I find that this cuts my 4 jaw chuck indicating time to less than half.
Thank you for your post.
Please forgive if I am missing something here? But this does appear to be a lot of work and trying to reinvent the wheel. I appreciate there is always more than one way to skin a cat.
There is no explanation in the video on how the stock was finally clamped concentric to the lathe centre line? Are you relying on the similar pressure being exerted on each jaw via the Chuck key, once the mandrel is removed?
The setting up of the four jaw Chuck can be easily achieved using just a 6” rule on the Chuck. The 4 jaws are set in position and a rule measurement taken from a known reference point on the Chuck. This reference point could be the outside of the Chuck itself or the rings in the face of the Chuck. Once roughly at the correct diameter/AF the distance between the opposite jaws can be measured again with the rule, the stock being machined can be slid into the jaws and lightly tightened. This will get you with in 0.010” / 0.25mm (even on a bad day.) Then you can use whatever method to trim the stock perfectly to the centre line of the lathe with a DTI.
I have added a link to show the process I use. Although the video shows rectangular stock being clocked it is exactly the same principle for clocking square bar.
I hope this is of interest and helps you in the future when clocking up stock in a 4 jaw. This will also help save you valuable time and materials, in making a mandrel for every size of stock you are likely to need in the setup of a 4 jaw Chuck.
Method for clocking rectangular or square in a four jaw to a known reference point
The Home Engineer.
https://littlemachineshop.com/images...4-jawchuck.pdf as the last few paragraphs of the pdf say, you can center a round bar, open two adjacent jaws a bit, and put a square (or octagon) bar of the same size in and tighten the two sides to be well aligned.
Thank you for the reply.
As WmRMyers has pointed out there are 4 jaw self-centring chucks.
A self centring 4 jaw is only as accurate as the stock being held. I often have to use shim to get all four jaws to contact a stock piece of square material. So my first choice for accuracy would be the 4 jaw independent chuck.

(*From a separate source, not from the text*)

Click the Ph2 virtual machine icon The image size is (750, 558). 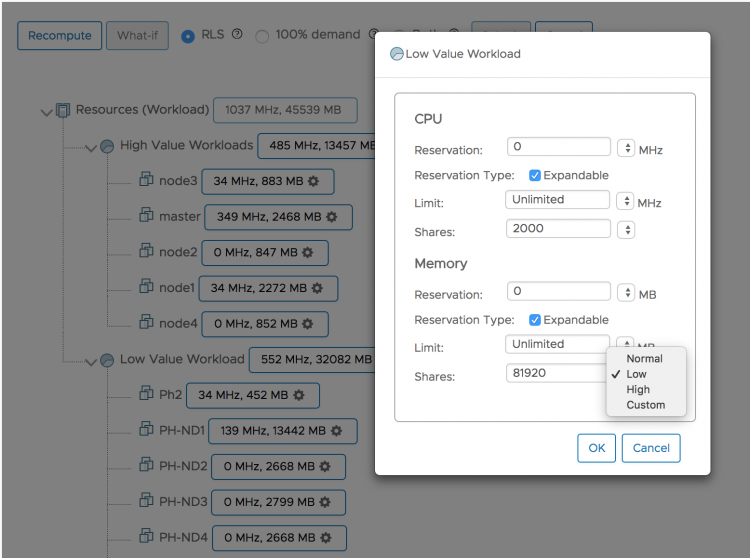point(146,394)
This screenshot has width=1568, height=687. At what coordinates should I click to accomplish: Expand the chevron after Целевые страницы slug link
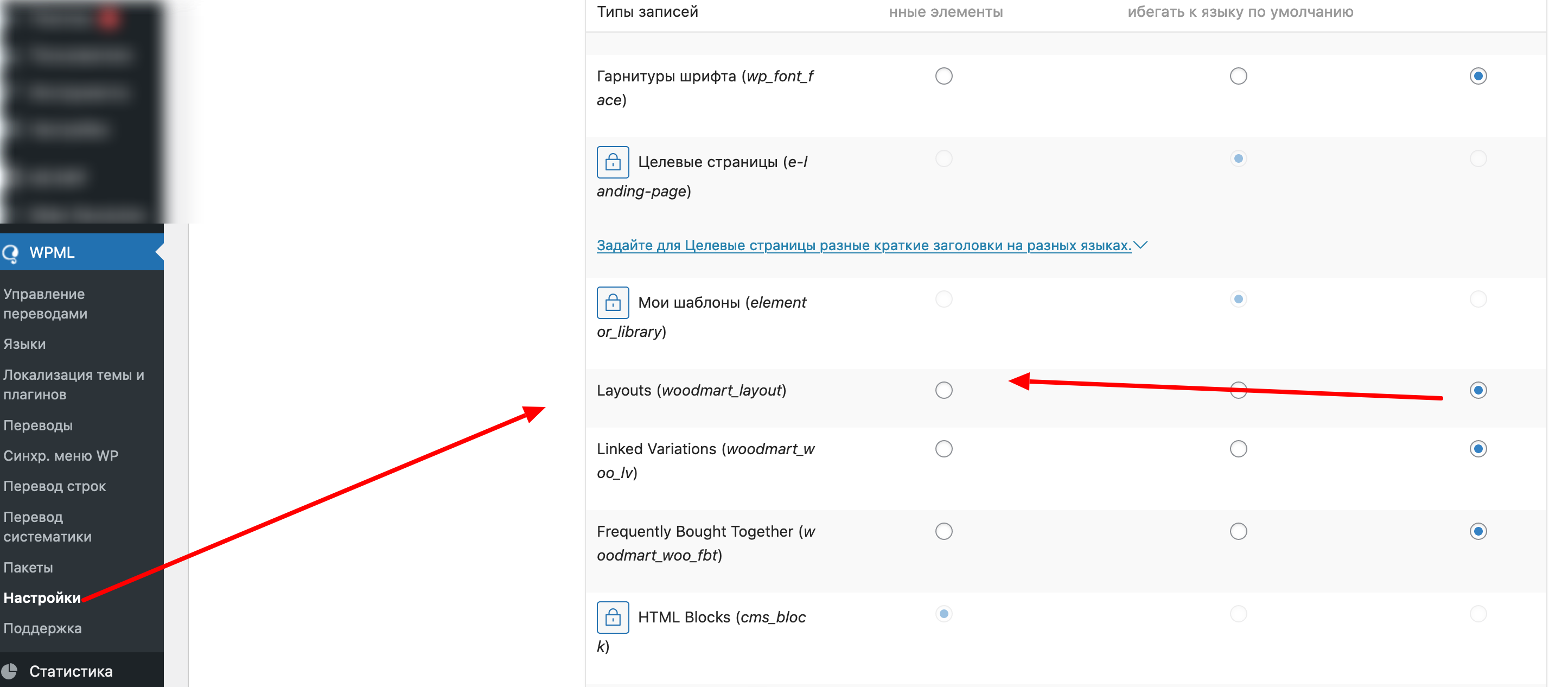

Where I find the 4 jaw self centring chuck really useful, is when several components need a shaft turned on a piece of square stock and the square is then required to to be machined in a second operating concentric to the shaft. This can save material and time rather than machining all from round stock. Or where the concentric accuracy is not critical ie: tee-bolts etc.
Therefore the 4 jaw self centring chuck is not often mounting on the lathe.
Another method is a lot more expensive but I find even holding square stock this is very accurate. Commercially made square collets like the 5C system or the Crawford multi-bore collets which I find to be very accurate. This accuracy is probably due the the amount of collect contact area with the stock. But again very expensive due to the amount of collets needed to cover stock sizes. Let alone purchasing the chuck body.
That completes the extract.